§ TASKS TO CARRY OUT:
A - Write out the part of the text on children and 9/11 television coverage that begins at the words "Drummond suggests that" and stops after the words "it was happening.".
B - Please rewrite the paragraph of the text on children and 9/11 television coverage that begins "Drummond suggests that parents limit" as a short list, keeping its main facts.
C - Answer these questions from the text on children and 9/11 television coverage:
(i) In what grade was the girl who thought the collapse was happening over and over again?
(ii) In what grade was Chelsea Brogdon in 2001?
(iii) Which magazine's 9/11 story did Chelsea Brogdon find too much to handle?

On September 11, several Atlanta-area schools brought televisions into their classrooms and watched the towers collapsing. “One young second-grade girl thought it was happening over and over again, rather than replay,” says Drummond. Children may not understand that the news media repeats the same video.

Drummond suggests that parents limit television viewing and that schools keep televisions out of the classrooms of younger children during tragic events. Some middle schools had television sets on September 11, but teachers and counselors used it as opportunity to process the trauma together and talk about it as it was happening.

Experts agree that if parents allow young children to watch the news, they should watch it with their children, discussing the events and images as they happen. Parents need to monitor kids when traumatic events occur, says Drummond.

“As parents, it is good for us to be honest with our children, acknowledge their [and our own] sadness, and talk about how things like that won’t happen again. We can’t ignore the reality that bad things happen, but try to get kids to ask questions. It’s good to be honest, but too much information can be anxiety-producing,” adds Drummond.

Chelsea Brogdon of Atlanta was in sixth grade in 2001. “I watched a lot of television after 9/11, but I only watched it with my parents,” she says. “I got to ask a lot of questions and it helped so I wasn’t so confused. When Time magazine did a story on 9/11, I wanted to read it to learn more, but it was too much for me to handle. I just had to say, ‘I’ve had enough.’”

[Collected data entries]

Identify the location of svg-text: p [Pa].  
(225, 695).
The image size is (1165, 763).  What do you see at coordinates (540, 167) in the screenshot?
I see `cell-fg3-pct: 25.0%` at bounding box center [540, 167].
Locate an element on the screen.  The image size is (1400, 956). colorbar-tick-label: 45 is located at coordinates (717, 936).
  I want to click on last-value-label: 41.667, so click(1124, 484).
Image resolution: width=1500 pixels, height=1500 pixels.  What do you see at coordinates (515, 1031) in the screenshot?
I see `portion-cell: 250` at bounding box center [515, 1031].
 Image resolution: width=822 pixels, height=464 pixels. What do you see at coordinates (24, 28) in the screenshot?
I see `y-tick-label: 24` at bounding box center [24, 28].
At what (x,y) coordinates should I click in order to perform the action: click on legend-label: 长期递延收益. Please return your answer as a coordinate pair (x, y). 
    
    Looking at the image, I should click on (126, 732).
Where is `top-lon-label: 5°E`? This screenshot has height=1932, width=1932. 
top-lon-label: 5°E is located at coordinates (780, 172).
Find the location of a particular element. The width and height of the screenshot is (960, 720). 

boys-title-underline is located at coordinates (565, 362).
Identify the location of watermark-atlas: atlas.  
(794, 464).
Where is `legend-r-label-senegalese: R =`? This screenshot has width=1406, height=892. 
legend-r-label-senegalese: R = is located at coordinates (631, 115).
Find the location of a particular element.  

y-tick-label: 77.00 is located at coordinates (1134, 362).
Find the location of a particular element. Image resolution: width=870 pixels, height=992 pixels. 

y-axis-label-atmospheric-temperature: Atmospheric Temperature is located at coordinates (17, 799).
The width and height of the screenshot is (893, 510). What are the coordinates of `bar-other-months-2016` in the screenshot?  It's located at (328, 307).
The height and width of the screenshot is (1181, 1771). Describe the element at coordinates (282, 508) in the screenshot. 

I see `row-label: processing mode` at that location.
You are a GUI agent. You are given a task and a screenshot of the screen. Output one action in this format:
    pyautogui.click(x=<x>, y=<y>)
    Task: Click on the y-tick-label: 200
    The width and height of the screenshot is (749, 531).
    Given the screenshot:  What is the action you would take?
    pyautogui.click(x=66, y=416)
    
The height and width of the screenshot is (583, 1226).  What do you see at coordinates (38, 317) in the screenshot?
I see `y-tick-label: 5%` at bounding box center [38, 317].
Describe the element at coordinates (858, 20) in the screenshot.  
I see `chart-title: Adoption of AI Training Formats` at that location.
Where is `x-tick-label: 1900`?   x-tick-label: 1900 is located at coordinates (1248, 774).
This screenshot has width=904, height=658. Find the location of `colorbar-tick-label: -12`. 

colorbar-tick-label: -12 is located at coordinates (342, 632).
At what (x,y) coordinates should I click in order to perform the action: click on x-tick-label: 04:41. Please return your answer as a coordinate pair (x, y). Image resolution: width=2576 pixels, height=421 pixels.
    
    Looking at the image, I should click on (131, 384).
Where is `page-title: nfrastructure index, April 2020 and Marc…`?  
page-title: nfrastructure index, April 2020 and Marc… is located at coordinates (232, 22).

§ EXERCISE SOLUTIONS:
A -
Drummond suggests that parents limit television viewing and that schools keep televisions out of the classrooms of younger children during tragic events. Some middle schools had television sets on September 11, but teachers and counselors used it as opportunity to process the trauma together and talk about it as it was happening.

B -
- Drummond suggests that parents limit television viewing.
- Drummond also suggests that schools keep televisions out of younger children's classrooms during tragic events.
- Some middle schools had television sets on September 11.
- At those schools, teachers and counselors used the coverage to process the trauma together and discuss it as it happened.

C -
(i) Second grade.
(ii) Sixth grade.
(iii) Time magazine.